Anna Ruth Boonstra
Soft Activism in Britain (1974-1984): The Understanding of Handcraft as a Communicative and Feminist Practice
This thesis analyses the ways in which domestic handcraft, both as a practice and an object, functioned as a vehicle for conveying socio-political statements through Dress and Textiles in response to periods of social uncertainty and political realignment in Britain (1974-1984). This research utilises a multidisciplinary approach to examine the efficacy and communicative capacity of inserting dialogue into cloth through text constructed from handcraft (stitch, knit, fabric paint, appliqué) by the amateur maker to propel social intervention in communal, non-art spaces. This study will investigate the relationship between words and cloth to understand how meaning is generated, portrayed and transmitted by politically charged messages crafted by hand.
Context and background
Although domestic handcrafts have been traditionally recognised by the western world as ‘women's work', society at large is less familiar with the feminist reappropriation of craft as a practice of resistance, which is a central focus of this research.
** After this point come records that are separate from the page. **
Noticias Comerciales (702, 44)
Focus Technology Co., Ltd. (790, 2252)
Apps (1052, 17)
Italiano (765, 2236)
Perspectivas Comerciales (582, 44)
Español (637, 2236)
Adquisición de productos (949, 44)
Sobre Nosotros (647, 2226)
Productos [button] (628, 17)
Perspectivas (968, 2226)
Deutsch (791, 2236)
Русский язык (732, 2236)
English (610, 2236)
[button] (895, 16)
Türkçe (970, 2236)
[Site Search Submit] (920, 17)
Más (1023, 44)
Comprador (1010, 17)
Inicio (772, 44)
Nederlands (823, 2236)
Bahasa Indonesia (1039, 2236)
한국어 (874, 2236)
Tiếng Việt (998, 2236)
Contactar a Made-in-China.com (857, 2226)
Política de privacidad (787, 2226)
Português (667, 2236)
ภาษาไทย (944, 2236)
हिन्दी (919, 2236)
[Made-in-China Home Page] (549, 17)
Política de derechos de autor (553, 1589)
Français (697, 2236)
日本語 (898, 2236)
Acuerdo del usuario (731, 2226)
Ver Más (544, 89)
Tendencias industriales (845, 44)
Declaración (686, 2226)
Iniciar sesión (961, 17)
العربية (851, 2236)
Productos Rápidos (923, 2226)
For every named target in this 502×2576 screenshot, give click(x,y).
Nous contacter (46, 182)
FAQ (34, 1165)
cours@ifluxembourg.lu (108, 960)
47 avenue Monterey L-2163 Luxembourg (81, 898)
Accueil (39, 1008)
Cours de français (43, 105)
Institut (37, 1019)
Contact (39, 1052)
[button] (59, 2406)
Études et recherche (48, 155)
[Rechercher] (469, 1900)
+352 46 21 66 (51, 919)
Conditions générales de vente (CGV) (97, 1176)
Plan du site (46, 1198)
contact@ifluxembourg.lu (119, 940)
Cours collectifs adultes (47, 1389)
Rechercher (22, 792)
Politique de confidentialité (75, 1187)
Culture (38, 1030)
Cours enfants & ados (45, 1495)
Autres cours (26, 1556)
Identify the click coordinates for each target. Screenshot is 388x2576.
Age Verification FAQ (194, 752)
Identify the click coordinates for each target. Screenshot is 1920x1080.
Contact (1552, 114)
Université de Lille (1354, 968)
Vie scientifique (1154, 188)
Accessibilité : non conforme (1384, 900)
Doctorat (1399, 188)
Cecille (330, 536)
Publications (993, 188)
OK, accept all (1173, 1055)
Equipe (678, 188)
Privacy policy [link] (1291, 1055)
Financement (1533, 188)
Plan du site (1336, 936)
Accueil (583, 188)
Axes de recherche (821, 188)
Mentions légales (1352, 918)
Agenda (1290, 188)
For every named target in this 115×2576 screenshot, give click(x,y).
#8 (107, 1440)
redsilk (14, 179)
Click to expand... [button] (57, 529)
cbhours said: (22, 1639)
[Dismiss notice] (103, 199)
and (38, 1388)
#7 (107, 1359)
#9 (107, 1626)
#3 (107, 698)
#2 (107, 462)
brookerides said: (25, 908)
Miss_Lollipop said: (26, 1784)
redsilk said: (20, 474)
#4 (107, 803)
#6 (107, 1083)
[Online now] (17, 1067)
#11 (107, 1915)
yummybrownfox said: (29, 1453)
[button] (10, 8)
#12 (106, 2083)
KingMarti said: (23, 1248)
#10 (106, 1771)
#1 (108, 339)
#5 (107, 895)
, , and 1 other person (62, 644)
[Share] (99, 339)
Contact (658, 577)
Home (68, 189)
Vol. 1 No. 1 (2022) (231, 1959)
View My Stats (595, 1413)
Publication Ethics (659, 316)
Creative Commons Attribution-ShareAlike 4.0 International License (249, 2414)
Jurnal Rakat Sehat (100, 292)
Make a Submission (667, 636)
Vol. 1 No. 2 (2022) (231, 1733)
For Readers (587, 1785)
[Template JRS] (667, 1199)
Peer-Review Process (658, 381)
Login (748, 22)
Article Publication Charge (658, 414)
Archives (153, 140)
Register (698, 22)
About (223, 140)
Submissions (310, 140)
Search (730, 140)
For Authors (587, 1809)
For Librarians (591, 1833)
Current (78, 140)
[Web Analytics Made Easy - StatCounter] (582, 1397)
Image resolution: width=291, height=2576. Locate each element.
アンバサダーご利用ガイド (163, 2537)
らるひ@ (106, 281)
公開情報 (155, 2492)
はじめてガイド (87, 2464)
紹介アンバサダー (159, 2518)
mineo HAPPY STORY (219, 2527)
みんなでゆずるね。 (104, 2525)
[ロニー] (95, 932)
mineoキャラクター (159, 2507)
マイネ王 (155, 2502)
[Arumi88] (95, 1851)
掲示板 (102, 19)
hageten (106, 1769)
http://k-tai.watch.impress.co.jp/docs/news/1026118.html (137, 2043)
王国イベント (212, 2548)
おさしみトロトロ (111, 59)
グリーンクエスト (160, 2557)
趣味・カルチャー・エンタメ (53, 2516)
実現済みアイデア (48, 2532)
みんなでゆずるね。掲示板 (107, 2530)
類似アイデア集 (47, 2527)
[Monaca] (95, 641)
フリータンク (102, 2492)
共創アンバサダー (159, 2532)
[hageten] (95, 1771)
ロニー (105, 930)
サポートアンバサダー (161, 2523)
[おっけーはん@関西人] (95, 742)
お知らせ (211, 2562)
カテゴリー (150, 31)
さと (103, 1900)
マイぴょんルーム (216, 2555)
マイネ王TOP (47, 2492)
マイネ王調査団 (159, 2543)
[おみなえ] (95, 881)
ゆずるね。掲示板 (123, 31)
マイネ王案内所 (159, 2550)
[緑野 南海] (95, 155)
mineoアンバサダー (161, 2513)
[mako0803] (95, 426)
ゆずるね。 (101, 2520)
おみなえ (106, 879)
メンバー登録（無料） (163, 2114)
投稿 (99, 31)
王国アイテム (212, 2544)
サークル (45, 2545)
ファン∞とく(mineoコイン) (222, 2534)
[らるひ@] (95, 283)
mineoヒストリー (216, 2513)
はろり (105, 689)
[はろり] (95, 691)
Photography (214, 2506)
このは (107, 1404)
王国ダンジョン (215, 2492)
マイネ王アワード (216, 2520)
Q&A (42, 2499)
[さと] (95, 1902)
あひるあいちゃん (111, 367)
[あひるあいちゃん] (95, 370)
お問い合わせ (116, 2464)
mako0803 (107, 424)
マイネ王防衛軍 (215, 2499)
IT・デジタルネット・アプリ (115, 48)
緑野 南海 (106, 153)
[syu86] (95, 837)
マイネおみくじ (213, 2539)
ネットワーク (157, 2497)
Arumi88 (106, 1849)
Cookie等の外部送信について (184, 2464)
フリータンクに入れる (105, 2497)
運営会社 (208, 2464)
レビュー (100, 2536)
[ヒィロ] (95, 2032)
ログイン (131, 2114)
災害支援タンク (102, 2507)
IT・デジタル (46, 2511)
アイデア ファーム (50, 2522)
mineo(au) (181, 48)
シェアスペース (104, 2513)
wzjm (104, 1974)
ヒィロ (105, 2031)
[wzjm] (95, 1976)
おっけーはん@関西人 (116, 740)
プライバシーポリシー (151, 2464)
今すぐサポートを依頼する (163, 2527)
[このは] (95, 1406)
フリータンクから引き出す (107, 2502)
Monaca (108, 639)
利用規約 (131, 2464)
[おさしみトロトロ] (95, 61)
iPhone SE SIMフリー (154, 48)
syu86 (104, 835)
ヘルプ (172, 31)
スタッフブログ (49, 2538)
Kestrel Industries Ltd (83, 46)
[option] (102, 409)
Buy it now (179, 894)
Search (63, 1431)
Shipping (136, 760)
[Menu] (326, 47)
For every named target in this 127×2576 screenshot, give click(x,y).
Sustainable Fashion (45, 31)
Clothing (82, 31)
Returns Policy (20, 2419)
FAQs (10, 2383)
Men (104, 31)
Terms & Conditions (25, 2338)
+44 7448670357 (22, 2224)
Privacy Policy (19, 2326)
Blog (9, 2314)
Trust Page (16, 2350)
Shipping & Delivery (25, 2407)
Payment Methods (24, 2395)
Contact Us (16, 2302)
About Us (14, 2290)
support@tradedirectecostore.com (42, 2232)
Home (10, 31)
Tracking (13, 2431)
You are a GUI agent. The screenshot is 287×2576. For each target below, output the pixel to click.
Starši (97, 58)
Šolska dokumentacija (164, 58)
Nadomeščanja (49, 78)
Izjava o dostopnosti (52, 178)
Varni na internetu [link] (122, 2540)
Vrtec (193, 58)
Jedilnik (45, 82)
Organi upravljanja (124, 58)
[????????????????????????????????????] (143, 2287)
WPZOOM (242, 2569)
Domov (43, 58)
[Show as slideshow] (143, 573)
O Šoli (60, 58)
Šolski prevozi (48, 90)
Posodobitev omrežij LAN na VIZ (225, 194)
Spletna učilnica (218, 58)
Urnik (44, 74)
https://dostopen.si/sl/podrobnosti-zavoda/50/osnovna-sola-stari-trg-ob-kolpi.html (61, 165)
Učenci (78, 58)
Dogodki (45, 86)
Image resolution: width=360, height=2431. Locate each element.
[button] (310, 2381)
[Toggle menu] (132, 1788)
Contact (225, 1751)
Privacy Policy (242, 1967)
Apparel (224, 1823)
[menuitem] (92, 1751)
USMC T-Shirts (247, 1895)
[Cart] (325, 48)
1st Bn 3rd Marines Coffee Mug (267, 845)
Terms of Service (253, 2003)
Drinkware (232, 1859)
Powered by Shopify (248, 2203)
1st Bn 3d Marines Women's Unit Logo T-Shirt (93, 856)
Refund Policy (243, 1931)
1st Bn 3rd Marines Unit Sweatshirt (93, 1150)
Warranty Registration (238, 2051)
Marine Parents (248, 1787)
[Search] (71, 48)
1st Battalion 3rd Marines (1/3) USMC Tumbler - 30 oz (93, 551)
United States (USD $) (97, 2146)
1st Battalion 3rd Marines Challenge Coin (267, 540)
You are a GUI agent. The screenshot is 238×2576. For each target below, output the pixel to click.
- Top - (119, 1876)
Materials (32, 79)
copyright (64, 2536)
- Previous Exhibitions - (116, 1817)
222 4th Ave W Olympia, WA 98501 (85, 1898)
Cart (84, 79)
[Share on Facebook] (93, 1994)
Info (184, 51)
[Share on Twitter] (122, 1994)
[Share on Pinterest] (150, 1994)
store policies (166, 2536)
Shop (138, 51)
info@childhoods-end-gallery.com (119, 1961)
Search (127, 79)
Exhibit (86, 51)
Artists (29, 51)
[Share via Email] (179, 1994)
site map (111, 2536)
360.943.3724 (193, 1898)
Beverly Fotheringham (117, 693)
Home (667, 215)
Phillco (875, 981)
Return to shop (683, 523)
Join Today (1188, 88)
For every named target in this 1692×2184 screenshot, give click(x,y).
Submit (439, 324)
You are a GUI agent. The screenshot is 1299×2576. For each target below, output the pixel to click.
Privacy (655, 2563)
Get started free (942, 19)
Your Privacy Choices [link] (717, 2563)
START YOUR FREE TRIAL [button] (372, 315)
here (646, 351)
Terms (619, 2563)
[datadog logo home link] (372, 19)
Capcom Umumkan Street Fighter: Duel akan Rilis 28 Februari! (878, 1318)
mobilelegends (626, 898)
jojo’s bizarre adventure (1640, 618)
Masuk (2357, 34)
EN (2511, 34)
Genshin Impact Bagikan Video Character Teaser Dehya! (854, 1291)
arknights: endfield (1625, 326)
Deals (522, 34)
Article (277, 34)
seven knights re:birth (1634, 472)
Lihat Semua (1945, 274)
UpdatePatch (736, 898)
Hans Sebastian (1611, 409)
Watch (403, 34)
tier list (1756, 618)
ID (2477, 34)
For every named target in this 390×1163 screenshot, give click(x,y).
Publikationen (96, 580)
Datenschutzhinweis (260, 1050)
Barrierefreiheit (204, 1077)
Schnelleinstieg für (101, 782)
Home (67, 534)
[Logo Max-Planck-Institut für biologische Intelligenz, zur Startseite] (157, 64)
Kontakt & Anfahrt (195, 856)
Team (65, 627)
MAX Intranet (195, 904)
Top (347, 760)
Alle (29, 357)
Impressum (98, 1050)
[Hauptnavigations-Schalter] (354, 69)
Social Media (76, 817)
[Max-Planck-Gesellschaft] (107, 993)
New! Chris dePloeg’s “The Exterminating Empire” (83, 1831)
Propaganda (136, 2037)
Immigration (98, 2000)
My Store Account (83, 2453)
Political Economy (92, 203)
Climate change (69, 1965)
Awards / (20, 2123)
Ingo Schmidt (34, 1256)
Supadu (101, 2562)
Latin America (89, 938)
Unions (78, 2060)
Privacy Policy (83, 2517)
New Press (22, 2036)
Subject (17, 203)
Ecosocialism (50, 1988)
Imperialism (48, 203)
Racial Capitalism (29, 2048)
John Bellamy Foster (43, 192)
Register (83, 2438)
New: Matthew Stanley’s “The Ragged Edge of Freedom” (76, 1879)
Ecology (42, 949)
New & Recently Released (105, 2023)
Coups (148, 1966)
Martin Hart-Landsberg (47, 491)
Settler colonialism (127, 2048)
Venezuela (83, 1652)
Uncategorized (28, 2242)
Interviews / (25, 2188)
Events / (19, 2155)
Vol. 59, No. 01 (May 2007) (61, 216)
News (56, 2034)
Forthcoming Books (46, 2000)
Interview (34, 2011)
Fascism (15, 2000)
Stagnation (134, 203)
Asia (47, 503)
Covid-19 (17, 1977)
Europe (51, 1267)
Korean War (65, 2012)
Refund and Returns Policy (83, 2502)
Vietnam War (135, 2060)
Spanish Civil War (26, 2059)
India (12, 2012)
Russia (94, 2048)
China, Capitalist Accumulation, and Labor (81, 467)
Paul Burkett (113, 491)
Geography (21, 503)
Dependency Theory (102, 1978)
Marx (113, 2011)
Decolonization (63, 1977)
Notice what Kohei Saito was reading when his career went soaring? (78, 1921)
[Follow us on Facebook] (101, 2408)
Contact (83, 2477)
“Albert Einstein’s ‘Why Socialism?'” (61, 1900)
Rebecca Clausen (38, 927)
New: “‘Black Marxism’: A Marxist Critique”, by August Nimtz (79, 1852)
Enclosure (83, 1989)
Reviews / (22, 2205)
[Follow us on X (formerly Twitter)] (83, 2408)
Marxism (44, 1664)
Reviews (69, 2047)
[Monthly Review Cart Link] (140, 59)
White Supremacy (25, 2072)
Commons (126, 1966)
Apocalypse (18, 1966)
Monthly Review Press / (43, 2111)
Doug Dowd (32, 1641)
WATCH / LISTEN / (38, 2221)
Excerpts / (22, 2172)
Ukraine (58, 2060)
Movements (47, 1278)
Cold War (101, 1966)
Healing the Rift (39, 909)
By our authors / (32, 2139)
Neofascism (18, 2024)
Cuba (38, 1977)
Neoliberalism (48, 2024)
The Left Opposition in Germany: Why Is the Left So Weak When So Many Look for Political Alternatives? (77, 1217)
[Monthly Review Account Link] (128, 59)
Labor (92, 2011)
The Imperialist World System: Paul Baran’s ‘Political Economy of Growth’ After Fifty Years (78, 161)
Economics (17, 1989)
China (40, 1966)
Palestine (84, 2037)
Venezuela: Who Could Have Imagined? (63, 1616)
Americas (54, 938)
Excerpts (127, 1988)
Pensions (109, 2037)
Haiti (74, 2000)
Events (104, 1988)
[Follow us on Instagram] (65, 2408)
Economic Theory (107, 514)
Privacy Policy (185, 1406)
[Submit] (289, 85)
Embracing the DIY (do-it-yourself) aesthetic movement of the 1970s and 80s, amateur makers brought handcraft out of a domestic setting, utilising it to articulate societal concerns in the public domain. This thesis will examine three case studies representing historic manifestations of handcraft as a protest medium utilised in Dress and Textiles: Feministo postal art (1974-1977), Punk anti-fashion (1976-1980) and the Greenham Common Peace Camp (1981-1984). Since the circulation of activist art and dress often occurred outside of organised institutions, informally displayed, exchanged, and worn, many examples have yet to be systematically investigated. This research will draw on theories of semiotics and position them in relation to fashion, feminist and social activist movement theories to generate critical understandings of handcraft as a practice and object of reform.